> _YOUR OBJECTIVE_
Write out each line of the entries exactly, starting at the first and finishing with the line that contains "Viewport: 700px width, 592px height.".

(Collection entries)
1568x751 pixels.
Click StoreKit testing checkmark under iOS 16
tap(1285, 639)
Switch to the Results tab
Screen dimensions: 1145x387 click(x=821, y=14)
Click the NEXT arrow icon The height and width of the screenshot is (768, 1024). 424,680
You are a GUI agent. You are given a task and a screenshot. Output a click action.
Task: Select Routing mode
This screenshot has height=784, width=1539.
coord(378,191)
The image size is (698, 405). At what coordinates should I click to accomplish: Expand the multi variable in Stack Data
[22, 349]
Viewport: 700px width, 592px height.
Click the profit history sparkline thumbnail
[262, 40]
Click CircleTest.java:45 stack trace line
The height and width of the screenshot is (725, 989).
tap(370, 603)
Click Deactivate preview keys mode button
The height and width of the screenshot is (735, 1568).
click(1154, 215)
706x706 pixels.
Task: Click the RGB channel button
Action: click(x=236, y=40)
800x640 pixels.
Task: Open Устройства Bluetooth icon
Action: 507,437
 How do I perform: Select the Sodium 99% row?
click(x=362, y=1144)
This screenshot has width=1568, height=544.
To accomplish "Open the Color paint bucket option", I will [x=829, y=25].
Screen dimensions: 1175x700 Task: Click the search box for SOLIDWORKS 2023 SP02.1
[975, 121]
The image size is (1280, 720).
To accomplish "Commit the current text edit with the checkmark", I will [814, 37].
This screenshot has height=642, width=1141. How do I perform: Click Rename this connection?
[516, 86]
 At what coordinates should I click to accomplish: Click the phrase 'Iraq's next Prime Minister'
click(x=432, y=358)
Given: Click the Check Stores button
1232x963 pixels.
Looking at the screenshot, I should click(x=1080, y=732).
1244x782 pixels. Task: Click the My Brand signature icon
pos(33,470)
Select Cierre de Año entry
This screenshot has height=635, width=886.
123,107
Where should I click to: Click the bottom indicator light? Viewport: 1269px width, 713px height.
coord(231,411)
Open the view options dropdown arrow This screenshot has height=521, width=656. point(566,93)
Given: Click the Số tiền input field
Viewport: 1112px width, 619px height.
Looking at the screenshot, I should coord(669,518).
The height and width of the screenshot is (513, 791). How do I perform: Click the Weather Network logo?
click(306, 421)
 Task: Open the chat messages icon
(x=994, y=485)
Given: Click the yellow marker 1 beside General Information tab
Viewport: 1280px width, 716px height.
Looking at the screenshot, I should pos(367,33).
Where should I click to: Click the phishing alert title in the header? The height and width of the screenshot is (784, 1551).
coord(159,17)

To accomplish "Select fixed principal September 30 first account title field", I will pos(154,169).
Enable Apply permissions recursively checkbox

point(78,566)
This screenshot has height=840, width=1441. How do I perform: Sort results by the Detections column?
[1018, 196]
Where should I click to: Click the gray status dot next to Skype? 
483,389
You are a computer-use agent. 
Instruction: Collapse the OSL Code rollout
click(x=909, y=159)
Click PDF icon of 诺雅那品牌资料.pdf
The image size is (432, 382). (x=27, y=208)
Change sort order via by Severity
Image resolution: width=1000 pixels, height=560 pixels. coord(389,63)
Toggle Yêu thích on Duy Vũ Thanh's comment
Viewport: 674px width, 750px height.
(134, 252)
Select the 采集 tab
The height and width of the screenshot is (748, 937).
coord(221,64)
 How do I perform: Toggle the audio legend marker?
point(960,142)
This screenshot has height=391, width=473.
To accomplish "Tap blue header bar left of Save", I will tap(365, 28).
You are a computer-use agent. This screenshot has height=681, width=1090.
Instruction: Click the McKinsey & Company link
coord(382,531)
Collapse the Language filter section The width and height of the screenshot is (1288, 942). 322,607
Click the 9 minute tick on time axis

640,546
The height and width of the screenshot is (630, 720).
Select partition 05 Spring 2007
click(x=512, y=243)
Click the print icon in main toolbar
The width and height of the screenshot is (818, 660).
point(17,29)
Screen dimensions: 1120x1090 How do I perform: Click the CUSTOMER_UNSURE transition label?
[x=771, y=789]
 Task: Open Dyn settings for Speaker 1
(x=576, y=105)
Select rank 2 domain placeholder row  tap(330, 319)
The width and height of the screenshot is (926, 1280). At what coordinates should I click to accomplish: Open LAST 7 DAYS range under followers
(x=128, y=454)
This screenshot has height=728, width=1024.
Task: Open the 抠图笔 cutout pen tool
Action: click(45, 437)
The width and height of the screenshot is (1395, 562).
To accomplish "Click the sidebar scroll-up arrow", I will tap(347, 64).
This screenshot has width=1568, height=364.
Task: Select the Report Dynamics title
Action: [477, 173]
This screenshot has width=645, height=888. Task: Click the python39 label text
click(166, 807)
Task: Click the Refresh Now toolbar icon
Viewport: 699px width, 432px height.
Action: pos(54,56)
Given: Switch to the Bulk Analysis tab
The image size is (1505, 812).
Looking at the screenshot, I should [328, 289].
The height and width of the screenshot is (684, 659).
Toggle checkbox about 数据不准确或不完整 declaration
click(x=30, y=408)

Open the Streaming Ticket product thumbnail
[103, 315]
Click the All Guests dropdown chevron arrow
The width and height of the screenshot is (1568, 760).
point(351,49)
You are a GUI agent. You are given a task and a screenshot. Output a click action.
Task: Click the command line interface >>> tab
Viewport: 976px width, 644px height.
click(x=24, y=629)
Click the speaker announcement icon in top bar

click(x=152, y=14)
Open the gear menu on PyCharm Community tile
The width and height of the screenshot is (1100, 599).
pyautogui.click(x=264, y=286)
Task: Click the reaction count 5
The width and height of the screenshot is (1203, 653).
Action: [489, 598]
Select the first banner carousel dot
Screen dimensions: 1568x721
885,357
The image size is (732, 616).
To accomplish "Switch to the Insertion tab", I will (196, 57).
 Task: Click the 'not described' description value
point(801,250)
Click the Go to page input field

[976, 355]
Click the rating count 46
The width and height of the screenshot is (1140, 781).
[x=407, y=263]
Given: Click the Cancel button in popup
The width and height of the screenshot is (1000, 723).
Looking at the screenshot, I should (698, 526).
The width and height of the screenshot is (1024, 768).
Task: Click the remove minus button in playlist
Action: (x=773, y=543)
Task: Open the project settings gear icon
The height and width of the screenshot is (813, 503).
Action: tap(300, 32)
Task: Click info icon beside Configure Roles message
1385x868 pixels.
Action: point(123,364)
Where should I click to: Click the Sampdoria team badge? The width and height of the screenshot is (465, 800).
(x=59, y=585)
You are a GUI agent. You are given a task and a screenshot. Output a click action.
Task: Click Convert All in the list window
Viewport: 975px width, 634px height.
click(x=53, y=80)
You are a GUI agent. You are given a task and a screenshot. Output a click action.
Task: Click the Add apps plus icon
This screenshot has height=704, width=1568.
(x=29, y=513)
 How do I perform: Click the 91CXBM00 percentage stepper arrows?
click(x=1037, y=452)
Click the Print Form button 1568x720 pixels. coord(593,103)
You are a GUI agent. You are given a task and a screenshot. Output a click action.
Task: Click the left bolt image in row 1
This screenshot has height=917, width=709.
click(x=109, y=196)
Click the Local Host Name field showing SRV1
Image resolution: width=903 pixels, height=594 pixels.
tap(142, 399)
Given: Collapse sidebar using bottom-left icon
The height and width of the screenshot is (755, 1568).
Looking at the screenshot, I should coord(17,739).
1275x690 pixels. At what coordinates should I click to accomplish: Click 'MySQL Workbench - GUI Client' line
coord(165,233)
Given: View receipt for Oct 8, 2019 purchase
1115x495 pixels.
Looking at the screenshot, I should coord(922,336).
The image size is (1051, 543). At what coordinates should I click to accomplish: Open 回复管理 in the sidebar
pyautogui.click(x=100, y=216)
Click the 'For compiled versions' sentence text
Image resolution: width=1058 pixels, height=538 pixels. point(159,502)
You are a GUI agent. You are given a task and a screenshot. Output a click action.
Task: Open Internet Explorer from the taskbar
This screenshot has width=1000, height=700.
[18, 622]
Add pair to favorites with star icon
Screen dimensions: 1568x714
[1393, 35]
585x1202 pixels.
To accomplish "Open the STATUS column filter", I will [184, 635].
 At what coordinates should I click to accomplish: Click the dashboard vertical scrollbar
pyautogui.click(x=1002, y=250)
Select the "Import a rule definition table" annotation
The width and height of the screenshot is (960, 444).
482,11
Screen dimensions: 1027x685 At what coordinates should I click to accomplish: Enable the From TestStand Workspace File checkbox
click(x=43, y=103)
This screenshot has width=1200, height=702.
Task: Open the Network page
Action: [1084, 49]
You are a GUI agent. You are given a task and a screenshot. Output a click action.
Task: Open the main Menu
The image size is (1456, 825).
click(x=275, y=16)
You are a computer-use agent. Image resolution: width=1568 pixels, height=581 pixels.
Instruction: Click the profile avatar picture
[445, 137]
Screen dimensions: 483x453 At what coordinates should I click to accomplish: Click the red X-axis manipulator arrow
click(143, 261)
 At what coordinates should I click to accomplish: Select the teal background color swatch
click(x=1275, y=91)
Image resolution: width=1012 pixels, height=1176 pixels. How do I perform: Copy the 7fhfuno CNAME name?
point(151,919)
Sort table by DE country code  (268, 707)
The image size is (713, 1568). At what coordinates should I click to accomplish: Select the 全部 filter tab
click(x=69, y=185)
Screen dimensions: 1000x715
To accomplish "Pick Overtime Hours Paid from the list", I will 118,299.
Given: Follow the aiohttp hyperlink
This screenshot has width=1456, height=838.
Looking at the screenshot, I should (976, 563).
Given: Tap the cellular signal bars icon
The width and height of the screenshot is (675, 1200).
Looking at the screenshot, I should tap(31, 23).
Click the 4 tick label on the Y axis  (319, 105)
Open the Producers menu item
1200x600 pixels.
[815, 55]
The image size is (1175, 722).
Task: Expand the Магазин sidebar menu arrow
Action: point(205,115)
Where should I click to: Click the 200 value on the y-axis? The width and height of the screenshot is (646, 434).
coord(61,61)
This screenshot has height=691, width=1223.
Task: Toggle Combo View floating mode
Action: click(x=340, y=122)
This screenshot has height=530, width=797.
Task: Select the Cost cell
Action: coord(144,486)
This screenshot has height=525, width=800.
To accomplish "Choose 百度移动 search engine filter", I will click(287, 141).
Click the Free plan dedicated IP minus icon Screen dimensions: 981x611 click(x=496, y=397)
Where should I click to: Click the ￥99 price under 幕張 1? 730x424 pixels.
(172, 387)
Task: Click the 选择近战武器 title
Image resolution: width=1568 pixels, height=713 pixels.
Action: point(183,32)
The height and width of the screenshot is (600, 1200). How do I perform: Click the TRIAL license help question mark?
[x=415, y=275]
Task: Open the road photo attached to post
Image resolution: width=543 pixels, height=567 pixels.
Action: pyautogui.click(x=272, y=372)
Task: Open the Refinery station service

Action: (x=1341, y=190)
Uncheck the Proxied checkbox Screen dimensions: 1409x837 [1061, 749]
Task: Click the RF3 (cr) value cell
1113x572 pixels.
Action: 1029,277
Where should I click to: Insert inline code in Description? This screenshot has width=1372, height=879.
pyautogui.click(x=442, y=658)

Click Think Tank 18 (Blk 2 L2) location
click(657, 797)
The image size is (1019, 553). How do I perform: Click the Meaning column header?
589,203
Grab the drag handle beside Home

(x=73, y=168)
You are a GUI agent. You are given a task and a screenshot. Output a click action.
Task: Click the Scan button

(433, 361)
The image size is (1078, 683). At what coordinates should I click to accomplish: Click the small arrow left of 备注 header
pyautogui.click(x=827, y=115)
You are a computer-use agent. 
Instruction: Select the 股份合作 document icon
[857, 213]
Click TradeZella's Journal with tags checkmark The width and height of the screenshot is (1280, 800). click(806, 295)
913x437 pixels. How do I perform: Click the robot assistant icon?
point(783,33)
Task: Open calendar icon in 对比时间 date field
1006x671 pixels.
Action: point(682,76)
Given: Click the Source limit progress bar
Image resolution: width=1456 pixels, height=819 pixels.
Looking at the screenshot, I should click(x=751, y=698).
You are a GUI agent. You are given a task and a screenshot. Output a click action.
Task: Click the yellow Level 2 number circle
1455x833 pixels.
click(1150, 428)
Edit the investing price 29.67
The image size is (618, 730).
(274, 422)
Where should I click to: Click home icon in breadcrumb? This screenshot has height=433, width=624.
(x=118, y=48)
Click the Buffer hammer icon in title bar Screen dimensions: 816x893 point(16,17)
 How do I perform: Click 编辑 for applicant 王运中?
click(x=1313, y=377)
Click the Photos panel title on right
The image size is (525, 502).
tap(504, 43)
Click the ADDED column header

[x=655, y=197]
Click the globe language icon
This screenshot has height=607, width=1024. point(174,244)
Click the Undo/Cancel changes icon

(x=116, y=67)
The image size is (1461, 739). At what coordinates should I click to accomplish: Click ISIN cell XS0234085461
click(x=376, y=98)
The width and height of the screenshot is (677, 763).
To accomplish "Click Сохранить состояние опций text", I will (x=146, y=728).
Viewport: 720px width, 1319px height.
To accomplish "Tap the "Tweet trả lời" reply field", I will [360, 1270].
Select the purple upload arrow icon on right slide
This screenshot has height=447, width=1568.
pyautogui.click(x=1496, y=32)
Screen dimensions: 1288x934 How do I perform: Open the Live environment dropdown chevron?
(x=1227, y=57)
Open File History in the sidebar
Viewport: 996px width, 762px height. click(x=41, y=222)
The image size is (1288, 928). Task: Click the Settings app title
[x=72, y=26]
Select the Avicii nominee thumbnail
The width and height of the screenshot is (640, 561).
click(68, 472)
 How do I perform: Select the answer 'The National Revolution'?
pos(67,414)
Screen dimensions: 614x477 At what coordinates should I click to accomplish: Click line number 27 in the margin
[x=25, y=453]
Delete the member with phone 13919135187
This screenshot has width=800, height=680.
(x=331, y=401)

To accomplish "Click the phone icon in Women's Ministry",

> _RESPONSE_
1568x751 pixels.
Click StoreKit testing checkmark under iOS 16
tap(1285, 639)
Switch to the Results tab
Screen dimensions: 1145x387 click(x=821, y=14)
Click the NEXT arrow icon The height and width of the screenshot is (768, 1024). 424,680
You are a GUI agent. You are given a task and a screenshot. Output a click action.
Task: Select Routing mode
This screenshot has height=784, width=1539.
coord(378,191)
The image size is (698, 405). At what coordinates should I click to accomplish: Expand the multi variable in Stack Data
[22, 349]
Viewport: 700px width, 592px height.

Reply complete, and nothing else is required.